Search code examples
gomutexetcd

etcd mutex lock with ttl


i'm trying to create a simple demo golang etcd client program, which uses etcd mutex to create a shared lock, with timeout. The goal is to have the mutex expire after some period of time.

package main

import (
    "context"
    "log"
    "time"

    "go.etcd.io/etcd/clientv3"
    "go.etcd.io/etcd/clientv3/concurrency"
)

var c chan int

func init() {
    c = make(chan int)
}

func main() {
    client, err := clientv3.New(clientv3.Config{
        Endpoints: []string{"http://localhost:2379"},
    })
    if err != nil {
        panic(err)
    }

    watcher := clientv3.NewWatcher(client)
    channel := watcher.Watch(context.Background(), "/foobar", clientv3.WithPrefix())
    go func() {
        for {
            select {
            case change := <-channel:
                for _, ev := range change.Events {
                    log.Printf("etcd change on key; %s, type = %v", string(ev.Kv.Key), ev.Type)
                }
            }
        }
    }()

    go lockFoobar(client, 1)
    go lockFoobar(client, 2)
    <-c
    <-c
}

func lockFoobar(client *clientv3.Client, id int) {
    res, err := client.Grant(context.Background(), 1)
    if err != nil {
        panic(err)
    }

    session, err := concurrency.NewSession(client, concurrency.WithLease(res.ID))
    if err != nil {
        panic(err)
    }

    mux := concurrency.NewMutex(session, "/foobar")

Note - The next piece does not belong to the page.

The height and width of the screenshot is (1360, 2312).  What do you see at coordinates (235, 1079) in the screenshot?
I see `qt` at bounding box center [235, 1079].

    log.Printf("trying to lock by #%d\n", id)
    ctx, _ := context.WithTimeout(context.Background(), 15*time.Second)
    if err := mux.Lock(ctx); err != nil {
        log.Printf("failed to lock #%d: %v\n", id, err)
        c <- id
        return
    }

    log.Printf("post-lock #%d (lease ID = %x) bullshit\n", id, res.ID)
    time.Sleep(10 * time.Second)
    ttl, _ := client.TimeToLive(context.TODO(), res.ID)
    log.Printf("post-post-lock-#%d-sleep. lease ttl = %v", id, ttl.TTL)
    // mux.Unlock(ctx)
    // log.Printf("post-unlock #%d bullshit\n", id)

    time.Sleep(200 * time.Millisecond)
    c <- id
}

Lease has ttl of 1 second, while context has timeout of 5 seconds, therefore, the lock should've been deleted by the time the context expires. However the "locked" lock is always deleted only after the the failed lock, no matter the context timeout.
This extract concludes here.